• [EXERCISE]
Retype all of the following rows with no changes at all.

• [DATASET EXTRACT]
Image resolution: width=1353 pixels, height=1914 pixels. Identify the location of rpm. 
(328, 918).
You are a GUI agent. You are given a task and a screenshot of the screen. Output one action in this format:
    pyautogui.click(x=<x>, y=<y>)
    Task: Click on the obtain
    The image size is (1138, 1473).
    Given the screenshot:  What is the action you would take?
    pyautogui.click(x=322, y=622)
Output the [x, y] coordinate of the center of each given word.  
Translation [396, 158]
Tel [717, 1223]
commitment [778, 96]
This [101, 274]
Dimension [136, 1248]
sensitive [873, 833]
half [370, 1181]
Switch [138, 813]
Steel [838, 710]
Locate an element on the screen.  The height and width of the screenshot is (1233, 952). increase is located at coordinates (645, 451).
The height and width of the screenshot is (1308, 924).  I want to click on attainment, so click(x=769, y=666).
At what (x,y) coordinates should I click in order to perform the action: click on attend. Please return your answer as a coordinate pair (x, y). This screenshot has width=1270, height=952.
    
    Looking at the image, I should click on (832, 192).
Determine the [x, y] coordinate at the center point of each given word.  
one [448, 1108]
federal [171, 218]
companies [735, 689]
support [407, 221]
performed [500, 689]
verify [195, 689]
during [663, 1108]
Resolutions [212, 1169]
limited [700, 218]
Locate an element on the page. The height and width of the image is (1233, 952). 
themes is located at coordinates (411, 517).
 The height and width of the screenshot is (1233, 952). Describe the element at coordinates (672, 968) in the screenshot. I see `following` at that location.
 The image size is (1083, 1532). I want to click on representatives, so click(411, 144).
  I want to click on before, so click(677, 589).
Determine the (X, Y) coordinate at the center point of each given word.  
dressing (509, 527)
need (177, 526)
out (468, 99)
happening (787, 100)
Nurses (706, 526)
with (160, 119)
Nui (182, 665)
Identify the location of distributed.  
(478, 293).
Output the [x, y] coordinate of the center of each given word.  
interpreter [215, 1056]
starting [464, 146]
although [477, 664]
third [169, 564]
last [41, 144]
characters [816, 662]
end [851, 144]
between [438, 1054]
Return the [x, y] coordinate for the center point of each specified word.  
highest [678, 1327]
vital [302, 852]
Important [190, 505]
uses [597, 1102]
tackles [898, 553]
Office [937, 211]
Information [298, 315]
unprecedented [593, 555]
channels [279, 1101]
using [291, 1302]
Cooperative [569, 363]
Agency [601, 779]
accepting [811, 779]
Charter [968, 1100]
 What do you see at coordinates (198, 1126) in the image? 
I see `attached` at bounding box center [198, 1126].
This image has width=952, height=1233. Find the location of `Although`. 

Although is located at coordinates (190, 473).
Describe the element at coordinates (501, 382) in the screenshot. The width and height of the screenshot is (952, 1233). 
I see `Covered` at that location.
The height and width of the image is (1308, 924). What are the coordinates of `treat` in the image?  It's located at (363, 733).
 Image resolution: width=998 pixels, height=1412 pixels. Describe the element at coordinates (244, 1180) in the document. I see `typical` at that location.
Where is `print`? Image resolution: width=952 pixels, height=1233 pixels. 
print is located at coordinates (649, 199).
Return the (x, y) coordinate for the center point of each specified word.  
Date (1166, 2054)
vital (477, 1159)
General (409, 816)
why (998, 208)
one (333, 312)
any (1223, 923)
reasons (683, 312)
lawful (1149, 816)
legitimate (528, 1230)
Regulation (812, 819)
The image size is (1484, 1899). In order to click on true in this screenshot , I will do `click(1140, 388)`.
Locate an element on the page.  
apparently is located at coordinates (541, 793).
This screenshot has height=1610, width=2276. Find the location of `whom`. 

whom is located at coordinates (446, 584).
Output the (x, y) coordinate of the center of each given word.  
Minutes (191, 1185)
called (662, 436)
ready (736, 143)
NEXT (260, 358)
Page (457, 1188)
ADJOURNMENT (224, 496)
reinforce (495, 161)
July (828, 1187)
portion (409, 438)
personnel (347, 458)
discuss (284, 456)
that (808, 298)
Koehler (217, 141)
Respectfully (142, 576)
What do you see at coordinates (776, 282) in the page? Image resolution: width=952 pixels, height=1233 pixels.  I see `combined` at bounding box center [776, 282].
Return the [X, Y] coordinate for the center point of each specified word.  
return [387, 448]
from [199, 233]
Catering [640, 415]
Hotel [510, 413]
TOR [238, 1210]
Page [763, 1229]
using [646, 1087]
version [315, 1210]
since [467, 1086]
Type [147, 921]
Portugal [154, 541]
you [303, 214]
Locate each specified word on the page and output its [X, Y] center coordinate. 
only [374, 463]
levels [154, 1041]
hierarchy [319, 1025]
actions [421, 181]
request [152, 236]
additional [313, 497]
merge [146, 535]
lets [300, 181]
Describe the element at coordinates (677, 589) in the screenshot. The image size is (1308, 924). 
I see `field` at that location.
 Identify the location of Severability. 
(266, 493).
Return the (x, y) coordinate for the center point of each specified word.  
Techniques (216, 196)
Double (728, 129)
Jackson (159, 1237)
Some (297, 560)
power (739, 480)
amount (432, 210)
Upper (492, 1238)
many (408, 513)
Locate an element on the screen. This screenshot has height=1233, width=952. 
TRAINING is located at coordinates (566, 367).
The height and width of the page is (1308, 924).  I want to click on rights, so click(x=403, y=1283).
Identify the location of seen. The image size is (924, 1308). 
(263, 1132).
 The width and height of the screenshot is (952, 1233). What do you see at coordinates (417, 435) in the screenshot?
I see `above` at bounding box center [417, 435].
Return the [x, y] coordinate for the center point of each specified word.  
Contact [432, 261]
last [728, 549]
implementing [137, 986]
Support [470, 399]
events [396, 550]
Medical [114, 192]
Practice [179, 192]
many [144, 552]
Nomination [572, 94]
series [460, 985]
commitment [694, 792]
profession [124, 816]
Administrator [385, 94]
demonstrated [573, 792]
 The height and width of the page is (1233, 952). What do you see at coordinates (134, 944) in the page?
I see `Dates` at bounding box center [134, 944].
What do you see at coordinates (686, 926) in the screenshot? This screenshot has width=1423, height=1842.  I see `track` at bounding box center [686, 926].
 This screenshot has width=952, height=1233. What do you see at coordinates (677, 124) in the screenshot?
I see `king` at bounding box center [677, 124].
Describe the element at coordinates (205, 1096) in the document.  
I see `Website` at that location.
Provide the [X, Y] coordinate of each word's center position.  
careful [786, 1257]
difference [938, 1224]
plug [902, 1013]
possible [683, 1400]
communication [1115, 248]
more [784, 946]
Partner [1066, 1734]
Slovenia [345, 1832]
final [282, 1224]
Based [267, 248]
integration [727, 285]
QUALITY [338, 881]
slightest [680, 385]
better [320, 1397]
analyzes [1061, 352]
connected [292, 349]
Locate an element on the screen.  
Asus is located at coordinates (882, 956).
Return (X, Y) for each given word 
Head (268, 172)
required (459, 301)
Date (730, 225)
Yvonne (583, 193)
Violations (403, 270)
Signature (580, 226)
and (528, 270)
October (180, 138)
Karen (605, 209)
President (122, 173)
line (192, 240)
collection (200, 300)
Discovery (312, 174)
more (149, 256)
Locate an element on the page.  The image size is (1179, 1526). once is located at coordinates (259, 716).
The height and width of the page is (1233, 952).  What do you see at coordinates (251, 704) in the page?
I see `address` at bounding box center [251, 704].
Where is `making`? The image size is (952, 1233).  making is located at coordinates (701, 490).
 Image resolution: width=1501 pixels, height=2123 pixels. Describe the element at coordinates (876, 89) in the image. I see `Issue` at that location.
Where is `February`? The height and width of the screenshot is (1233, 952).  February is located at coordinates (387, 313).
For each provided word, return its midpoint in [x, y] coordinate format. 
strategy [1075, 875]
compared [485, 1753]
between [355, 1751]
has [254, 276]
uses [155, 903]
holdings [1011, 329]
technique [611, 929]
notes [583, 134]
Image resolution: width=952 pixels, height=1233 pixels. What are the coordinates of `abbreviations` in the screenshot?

• [FULL OUTPUT]
Image resolution: width=1353 pixels, height=1914 pixels. Identify the location of rpm. 
(328, 918).
You are a GUI agent. You are given a task and a screenshot of the screen. Output one action in this format:
    pyautogui.click(x=<x>, y=<y>)
    Task: Click on the obtain
    The image size is (1138, 1473).
    Given the screenshot:  What is the action you would take?
    pyautogui.click(x=322, y=622)
Output the [x, y] coordinate of the center of each given word.  
Translation [396, 158]
Tel [717, 1223]
commitment [778, 96]
This [101, 274]
Dimension [136, 1248]
sensitive [873, 833]
half [370, 1181]
Switch [138, 813]
Steel [838, 710]
Locate an element on the screen.  The height and width of the screenshot is (1233, 952). increase is located at coordinates (645, 451).
The height and width of the screenshot is (1308, 924).  I want to click on attainment, so click(x=769, y=666).
At what (x,y) coordinates should I click in order to perform the action: click on attend. Please return your answer as a coordinate pair (x, y). This screenshot has width=1270, height=952.
    
    Looking at the image, I should click on (832, 192).
Determine the [x, y] coordinate at the center point of each given word.  
one [448, 1108]
federal [171, 218]
companies [735, 689]
support [407, 221]
performed [500, 689]
verify [195, 689]
during [663, 1108]
Resolutions [212, 1169]
limited [700, 218]
Locate an element on the page. The height and width of the image is (1233, 952). 
themes is located at coordinates (411, 517).
 The height and width of the screenshot is (1233, 952). Describe the element at coordinates (672, 968) in the screenshot. I see `following` at that location.
 The image size is (1083, 1532). I want to click on representatives, so click(411, 144).
  I want to click on before, so click(677, 589).
Determine the (X, Y) coordinate at the center point of each given word.  
dressing (509, 527)
need (177, 526)
out (468, 99)
happening (787, 100)
Nurses (706, 526)
with (160, 119)
Nui (182, 665)
Identify the location of distributed.  
(478, 293).
Output the [x, y] coordinate of the center of each given word.  
interpreter [215, 1056]
starting [464, 146]
although [477, 664]
third [169, 564]
last [41, 144]
characters [816, 662]
end [851, 144]
between [438, 1054]
Return the [x, y] coordinate for the center point of each specified word.  
highest [678, 1327]
vital [302, 852]
Important [190, 505]
uses [597, 1102]
tackles [898, 553]
Office [937, 211]
Information [298, 315]
unprecedented [593, 555]
channels [279, 1101]
using [291, 1302]
Cooperative [569, 363]
Agency [601, 779]
accepting [811, 779]
Charter [968, 1100]
 What do you see at coordinates (198, 1126) in the image? 
I see `attached` at bounding box center [198, 1126].
This image has width=952, height=1233. Find the location of `Although`. 

Although is located at coordinates (190, 473).
Describe the element at coordinates (501, 382) in the screenshot. The width and height of the screenshot is (952, 1233). 
I see `Covered` at that location.
The height and width of the image is (1308, 924). What are the coordinates of `treat` in the image?  It's located at (363, 733).
 Image resolution: width=998 pixels, height=1412 pixels. Describe the element at coordinates (244, 1180) in the document. I see `typical` at that location.
Where is `print`? Image resolution: width=952 pixels, height=1233 pixels. 
print is located at coordinates (649, 199).
Return the (x, y) coordinate for the center point of each specified word.  
Date (1166, 2054)
vital (477, 1159)
General (409, 816)
why (998, 208)
one (333, 312)
any (1223, 923)
reasons (683, 312)
lawful (1149, 816)
legitimate (528, 1230)
Regulation (812, 819)
The image size is (1484, 1899). In order to click on true in this screenshot , I will do `click(1140, 388)`.
Locate an element on the page.  
apparently is located at coordinates (541, 793).
This screenshot has height=1610, width=2276. Find the location of `whom`. 

whom is located at coordinates (446, 584).
Output the (x, y) coordinate of the center of each given word.  
Minutes (191, 1185)
called (662, 436)
ready (736, 143)
NEXT (260, 358)
Page (457, 1188)
ADJOURNMENT (224, 496)
reinforce (495, 161)
July (828, 1187)
portion (409, 438)
personnel (347, 458)
discuss (284, 456)
that (808, 298)
Koehler (217, 141)
Respectfully (142, 576)
What do you see at coordinates (776, 282) in the page? Image resolution: width=952 pixels, height=1233 pixels.  I see `combined` at bounding box center [776, 282].
Return the [X, Y] coordinate for the center point of each specified word.  
return [387, 448]
from [199, 233]
Catering [640, 415]
Hotel [510, 413]
TOR [238, 1210]
Page [763, 1229]
using [646, 1087]
version [315, 1210]
since [467, 1086]
Type [147, 921]
Portugal [154, 541]
you [303, 214]
Locate each specified word on the page and output its [X, Y] center coordinate. 
only [374, 463]
levels [154, 1041]
hierarchy [319, 1025]
actions [421, 181]
request [152, 236]
additional [313, 497]
merge [146, 535]
lets [300, 181]
Describe the element at coordinates (677, 589) in the screenshot. The image size is (1308, 924). 
I see `field` at that location.
 Identify the location of Severability. 
(266, 493).
Return the (x, y) coordinate for the center point of each specified word.  
Techniques (216, 196)
Double (728, 129)
Jackson (159, 1237)
Some (297, 560)
power (739, 480)
amount (432, 210)
Upper (492, 1238)
many (408, 513)
Locate an element on the screen. This screenshot has height=1233, width=952. 
TRAINING is located at coordinates (566, 367).
The height and width of the page is (1308, 924).  I want to click on rights, so click(x=403, y=1283).
Identify the location of seen. The image size is (924, 1308). 
(263, 1132).
 The width and height of the screenshot is (952, 1233). What do you see at coordinates (417, 435) in the screenshot?
I see `above` at bounding box center [417, 435].
Return the [x, y] coordinate for the center point of each specified word.  
Contact [432, 261]
last [728, 549]
implementing [137, 986]
Support [470, 399]
events [396, 550]
Medical [114, 192]
Practice [179, 192]
many [144, 552]
Nomination [572, 94]
series [460, 985]
commitment [694, 792]
profession [124, 816]
Administrator [385, 94]
demonstrated [573, 792]
 The height and width of the page is (1233, 952). What do you see at coordinates (134, 944) in the page?
I see `Dates` at bounding box center [134, 944].
What do you see at coordinates (686, 926) in the screenshot? This screenshot has width=1423, height=1842.  I see `track` at bounding box center [686, 926].
 This screenshot has width=952, height=1233. What do you see at coordinates (677, 124) in the screenshot?
I see `king` at bounding box center [677, 124].
Describe the element at coordinates (205, 1096) in the document.  
I see `Website` at that location.
Provide the [X, Y] coordinate of each word's center position.  
careful [786, 1257]
difference [938, 1224]
plug [902, 1013]
possible [683, 1400]
communication [1115, 248]
more [784, 946]
Partner [1066, 1734]
Slovenia [345, 1832]
final [282, 1224]
Based [267, 248]
integration [727, 285]
QUALITY [338, 881]
slightest [680, 385]
better [320, 1397]
analyzes [1061, 352]
connected [292, 349]
Locate an element on the screen.  
Asus is located at coordinates (882, 956).
Return (X, Y) for each given word 
Head (268, 172)
required (459, 301)
Date (730, 225)
Yvonne (583, 193)
Violations (403, 270)
Signature (580, 226)
and (528, 270)
October (180, 138)
Karen (605, 209)
President (122, 173)
line (192, 240)
collection (200, 300)
Discovery (312, 174)
more (149, 256)
Locate an element on the page.  The image size is (1179, 1526). once is located at coordinates (259, 716).
The height and width of the page is (1233, 952).  What do you see at coordinates (251, 704) in the page?
I see `address` at bounding box center [251, 704].
Where is `making`? The image size is (952, 1233).  making is located at coordinates (701, 490).
 Image resolution: width=1501 pixels, height=2123 pixels. Describe the element at coordinates (876, 89) in the image. I see `Issue` at that location.
Where is `February`? The height and width of the screenshot is (1233, 952).  February is located at coordinates (387, 313).
For each provided word, return its midpoint in [x, y] coordinate format. 
strategy [1075, 875]
compared [485, 1753]
between [355, 1751]
has [254, 276]
uses [155, 903]
holdings [1011, 329]
technique [611, 929]
notes [583, 134]
Image resolution: width=952 pixels, height=1233 pixels. What are the coordinates of `abbreviations` in the screenshot?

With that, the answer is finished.